L'histoire
En 1815, un banquier et marchand d'épices de Francfort nommé Johann Friedrich Städel, sans enfants et proche de la fin de sa vie, légua toute sa fortune, sa maison et sa collection d'art pour créer une fondation destinée au public. Il mourut l'année suivante. Le musée qui porte son nom appartient depuis lors aux citoyens de Francfort, dirigé par une fondation plutôt que par un prince ou un État.
Deux siècles d'achats en ont fait l'une des plus belles collections d'Allemagne, allant des panneaux médiévaux jusqu'à nos jours. Le tableau le plus connu est « Goethe dans la campagne romaine » de Johann Tischbein, daté de 1787, le grand écrivain allongé parmi des ruines antiques, coiffé d'un chapeau à large bord, lors du voyage en Italie qui le transforma.

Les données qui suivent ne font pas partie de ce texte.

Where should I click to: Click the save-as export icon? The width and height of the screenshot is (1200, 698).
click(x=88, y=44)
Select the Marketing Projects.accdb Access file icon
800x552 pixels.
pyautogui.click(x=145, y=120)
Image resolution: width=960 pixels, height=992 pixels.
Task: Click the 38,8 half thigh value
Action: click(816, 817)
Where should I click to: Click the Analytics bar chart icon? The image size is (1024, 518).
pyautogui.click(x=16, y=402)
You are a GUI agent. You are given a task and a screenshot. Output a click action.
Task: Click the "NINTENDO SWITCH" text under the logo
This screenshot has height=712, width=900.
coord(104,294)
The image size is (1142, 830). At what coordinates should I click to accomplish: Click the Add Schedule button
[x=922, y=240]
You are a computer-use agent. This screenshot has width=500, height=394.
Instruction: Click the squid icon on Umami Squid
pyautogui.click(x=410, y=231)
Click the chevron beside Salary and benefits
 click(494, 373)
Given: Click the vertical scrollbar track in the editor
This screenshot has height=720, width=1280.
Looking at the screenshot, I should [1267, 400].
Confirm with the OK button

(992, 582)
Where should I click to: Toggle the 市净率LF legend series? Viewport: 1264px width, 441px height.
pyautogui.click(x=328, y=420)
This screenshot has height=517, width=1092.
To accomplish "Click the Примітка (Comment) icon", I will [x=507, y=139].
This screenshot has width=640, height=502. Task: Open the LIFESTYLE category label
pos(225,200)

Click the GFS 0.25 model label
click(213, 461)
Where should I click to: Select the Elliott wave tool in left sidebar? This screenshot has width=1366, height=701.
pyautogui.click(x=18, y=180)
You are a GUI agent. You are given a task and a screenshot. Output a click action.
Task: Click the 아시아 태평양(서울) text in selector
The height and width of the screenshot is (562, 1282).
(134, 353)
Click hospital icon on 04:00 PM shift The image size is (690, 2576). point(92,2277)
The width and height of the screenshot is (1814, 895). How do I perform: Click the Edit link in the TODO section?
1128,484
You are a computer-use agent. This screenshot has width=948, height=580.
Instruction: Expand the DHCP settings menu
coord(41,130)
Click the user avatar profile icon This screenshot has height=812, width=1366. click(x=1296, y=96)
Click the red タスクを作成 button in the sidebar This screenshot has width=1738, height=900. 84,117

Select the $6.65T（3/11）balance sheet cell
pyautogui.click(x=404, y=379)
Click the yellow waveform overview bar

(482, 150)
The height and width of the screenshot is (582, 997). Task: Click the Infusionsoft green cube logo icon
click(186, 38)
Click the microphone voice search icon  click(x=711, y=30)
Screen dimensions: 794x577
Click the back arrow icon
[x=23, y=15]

Autour de lui sont accrochés Jan van Eyck et Botticelli, le paisible « Géographe » de Vermeer penché sur ses cartes, et plus tard Degas et un autoportrait de Van Gogh. En 2012, le musée a creusé une nouvelle halle d'art contemporain sous son jardin, éclairée par le haut par des puits de lumière ronds qui parsèment la pelouse comme des hublots, si bien que les œuvres les plus récentes se trouvent littéralement sous les galeries plus anciennes.